Es todo un arte el arrancar una sonrisa desde la dedicatoria del libro, en el mismo inicio o preámbulo del mismo. Lo pensaba el otro día con la genial dedicatoria de Woody Allen en su autobiografía A propósito de nada: «Para Soon-yi, la mejor. La tenía comiendo de la mano y de pronto noté que me faltaba el brazo». Tras la carcajada inesperada, me vinieron de súbito a la cabeza, como en una espiral caleidoscópica, toda una serie de dedicatorias literarias que a lo largo de mi vida lectora me han conseguido alegrar y emocionar, superponiéndose en la mente unas a otras como dicen que ocurre en los últimos segundos de existencia.

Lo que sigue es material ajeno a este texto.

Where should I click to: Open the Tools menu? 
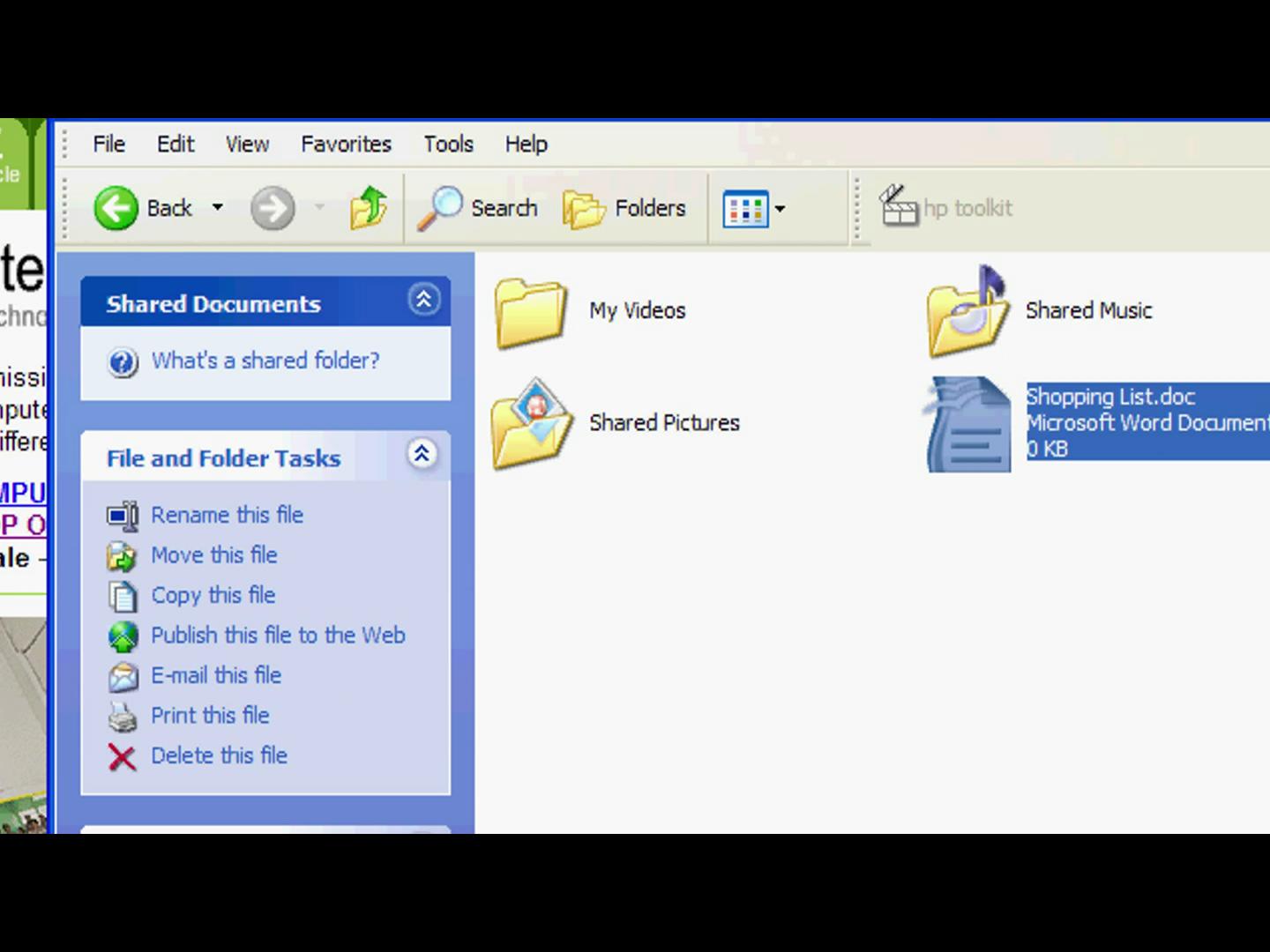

Por ejemplo, la de Frederick Forsyth en la novela El cuarto protocolo: «A Shane Richard, de 5 años, sin cuyas amables atenciones este libro se habría escrito en la mitad de tiempo». Me produce asimismo mucha ternura la del escritor Mario Levrero en Dejen todo en mis manos: «La existencia de esta novelita ha sido posible por el generoso y paciente apoyo de mi esposa Alicia, a quien por ello el lector no debe juzgar demasiado severamente».

Es tremenda y maravillosa la de David G. Panadero en el libro Terror en píldoras. Las películas episódicas de terror: «A mi padre, que nunca quiso ver estas películas. A mi madre, que las veía solo por estar conmigo». Entrañables también los agradecimientos al marido de la autora Gillian Flynn en su turbadora novela Lugares oscuros: «¿Qué puedo decir de un hombre que sabe cómo pienso y aun así duerme a mi lado con la luz apagada?».

Y para acabar, la breve y demoledora dedicatoria de Mark Z. Danielewski en su estupenda La casa de hojas: «Esto no es para ti».

Pero se equivocaba, afortunadamente: claro que era para mí.